“Mimi?” Wanda scoffed softly. “Mimi got along with everyone. She was just that kind of girl. Warmhearted and accepting.”

“Too accepting,” Harold said. He glanced at his wife before continuing. “We never really cared for her best friend. What was her name?”

“Janelle,” Wanda said, her expression hardening slightly.

“Janelle York?” I asked. “They were best friends?”

“Yes, for a couple of years. That girl was wild. Too wild.”

After a quick glance to give Cookie a heads-up, I scooted forward and said, “Janelle York died in a car accident last week.”

Their shocked expressions confirmed they’d had no idea. “Oh, my heavens,” Wanda said.

“And did you know Tommy Zapata?” In small towns, everyone seemed to know everyone. Surely they’d known our dead car dealer.

“Of course.” Harold nodded. “His father worked for the city for years. Landscaping and whatnot, mostly at the cemetery.”

This was going to sound bad, but again, I needed them to know. I needed to find out what was going on. “Tommy Zapata was found dead yesterday morning. Murdered.”

Their shock morphed into disbelief. They were genuinely stunned.

“He was a year older than Mimi,” Harold said. “They went to school together.”

“I don’t understand what’s happening,” Wanda said, her voice laced with despair. “Anthony Richardson died last week, too, Tony Richardson’s boy. He committed suicide.”

Cookie scribbled down the name as I asked, “Did he go to school with Mimi as well?”
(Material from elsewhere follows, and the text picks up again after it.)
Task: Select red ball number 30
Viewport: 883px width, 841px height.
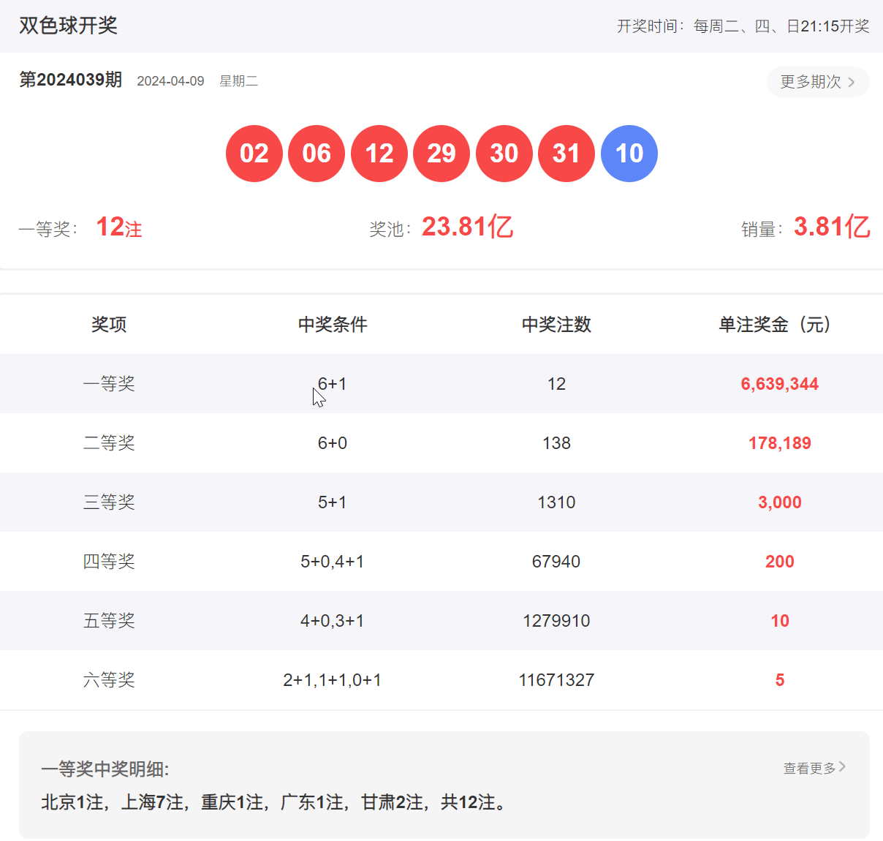Action: (504, 154)
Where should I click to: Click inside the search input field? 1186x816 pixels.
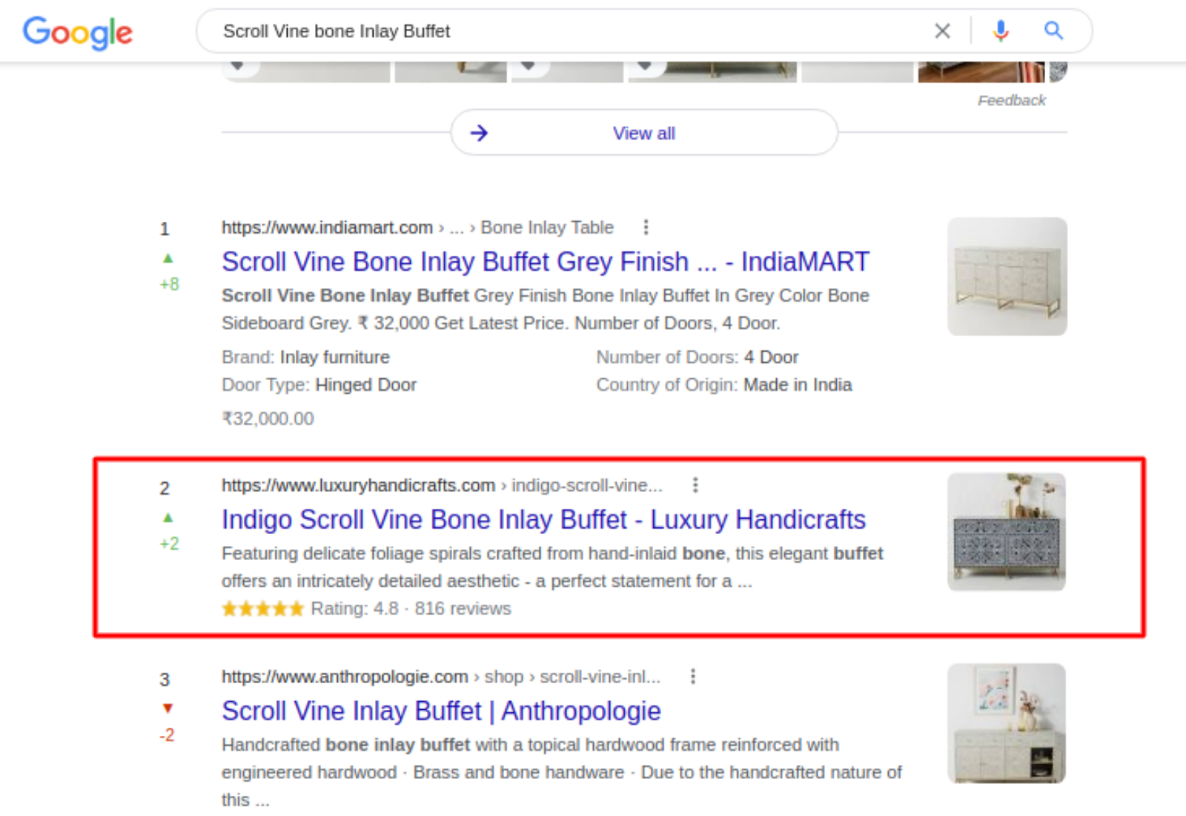point(563,31)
“He was in her class,” Harold said.

Someone was cleaning house, tying up loose ends, and Mimi was obviously on his radar. Surely the Marshals knew something. Surely something had happened in high school that would pinpoint the root of all of this.

“Mr. and Mrs. Marshal, when Mimi was in high school, she moved from Ruiz to Albuquerque to live with her grandmother. Why?”

Wanda blinked back to me, her brows furrowed in thought. “She’d had a fight with Janelle. We just figured she wanted to get away.”

“Did she tell you they had a fight?”

“No,” she said, thinking back. “Not really. They were best friends one day and enemies the next. They just seemed to drift in different directions.”

“We were not upset by that fact,” Harold added. “We’d never approved of Mimi’s friendship with her.”

“Did anything happen in particular to cause the rift?”

They glanced at each other and shrugged helplessly, trying to think back.

“Whatever happened,” Wanda said, “it caused Mimi to go into a deep depression.”

“We would catch her crying in her room,” Harold said, his voice despondent as old memories, painful memories, resurfaced. “She stopped going out, stopped eating, stopped bathing. It got to the point where she would claim to be sick every morning, beg us not to send her to school. She missed almost three weeks straight at one point.”

Wanda’s face saddened with the memory as well. “We took her to a doctor, who suggested we schedule an appointment with a counselor, but before we could arrange it, she asked to move to Albuquerque with my mother. She wanted to go to Saint Pius.”

“We were thrilled that she was getting interested in her studies again. She was always a straight-A student, and Saint Pius is an excellent school.” Harold seemed to need to justify his letting her move away. I was sure they didn’t take the decision lightly.

Wanda patted his knee reassuringly. “Quite honestly, Ms. Davidson, as bad as this will sound, we breathed a sigh of relief when she left. She completely turned around when she got here. Her grades improved, and she excelled in extracurricular activities. She was her old self again.”

Cookie was scribbling notes as the Marshals talked. Thank goodness. My handwriting sucked.

“From what you’ve told me,” I said, “it sounds like her worries in Ruiz were based on more than a falling-out with her best friend, like Mimi was being bullied, possibly even threatened. Or worse,” I added reluctantly. Rape was a definite possibility. “Did she mention anything? Anything at all?”

“Nothing,” Wanda said, alarmed with my conclusion. “We tried to get her to talk about what was bothering her, but she refused. She started to turn hostile every time we brought it up. It was so unlike her.”

Warren had used those exact words to describe Mimi’s behavior before she disappeared. So unlike her.

“We should have been more diligent,” Harold said, his voice brimming with guilt. “We just assumed it was Janelle. You know what high school is like.”

I did indeed.

Chapter Nine

UPON THE ADVICE OF MY ATTORNEY,

MY SHIRT BEARS NO MESSAGE AT THIS TIME.

—T-SHIRT

Two hours later, Cookie and I sat in her office, marveling at what we’d found via the class rosters and the Internet. In the last month, six former students of Ruiz High had either died or gone missing. The casualties included a murder, a car accident, two apparent suicides, an accidental death by drowning, and a missing person: Mimi.

“Okay,” Cookie said, studying her list, “every one of these people not only matriculated from Ruiz High, but they had all been within one or two grades of one another.”

“And we could be missing someone. We don’t have any married names on the women.”